Over the years I've fed myself pretty well. For this I pat myself on the back. My secret is a slowly evolving repertoire of dishes that (1) make enough to feed four or five or six, (2) keep well, and (3) don't get boring if you have to eat them four or five or six days in a week. These I vary with quick-and-easys, such as baked potato with cheese and salsa, grilled cheese sandwiches (if made with good bread, good cheese, and good mustard, I'd take one of these over a gourmet meal with all the trimmings), and Amy's addictive potpies and enchiladas.
Tonight I dined on a cool-weather staple: a stove-top sort of casserole made of onions, lots of garlic, hamburger, green peppers, frozen corn, tomato purée, and egg noodles. A bowl zapped in the microwave and doused with tamari makes a fine, visually attractive supper. However, it occurred to me that I would have to know someone really, really well before I invited her in for the hamburger noodle thing. I often say I don't cook, but that isn't true. I cook -- I just don't regard cooking as performance, which is to say I don't cook for an audience. (Hence the caveat at the beginning: Rhodry lives with me, but I don't cook for him; I just measure out the kibble, chop his two glucosamine pills into three pieces each, hide them in the kibble, douse it all with canola oil, and put the dish in front of him.) The idea of cooking day in, day out for cranky children and a blasé husband is my idea of hell. If I were obliged to give dinner parties, they would all be potluck.
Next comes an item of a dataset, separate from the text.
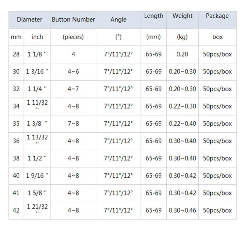Click the 42 mm diameter cell
This screenshot has width=245, height=233.
click(x=16, y=210)
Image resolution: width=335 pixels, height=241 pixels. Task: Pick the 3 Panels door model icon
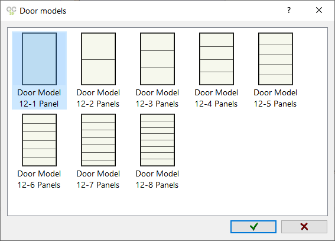[x=158, y=59]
My only culinary performance piece is bread. I love making bread. I taught myself to bake bread when I moved home from England at the end of 1975; after more than a year of buying all my bread from local bakeries, I could hardly look at the sliced, shrink-wrapped American stuff. My breads regularly won blue ribbons at the annual agricultural fair until four years ago I moved into an apartment without a kitchen. It's got most of the necessary ingredients of a kitchen; what it lacks is a proper oven. I haven't baked bread since I moved into this place. Over these four years I've been working toward taking another show on the road -- primarily my first novel, The Mud of the Place, but also, secondarily, my life. No question in my mind, the breadlessness is temporary. When Mud is well launched, I will invent a bread in its honor.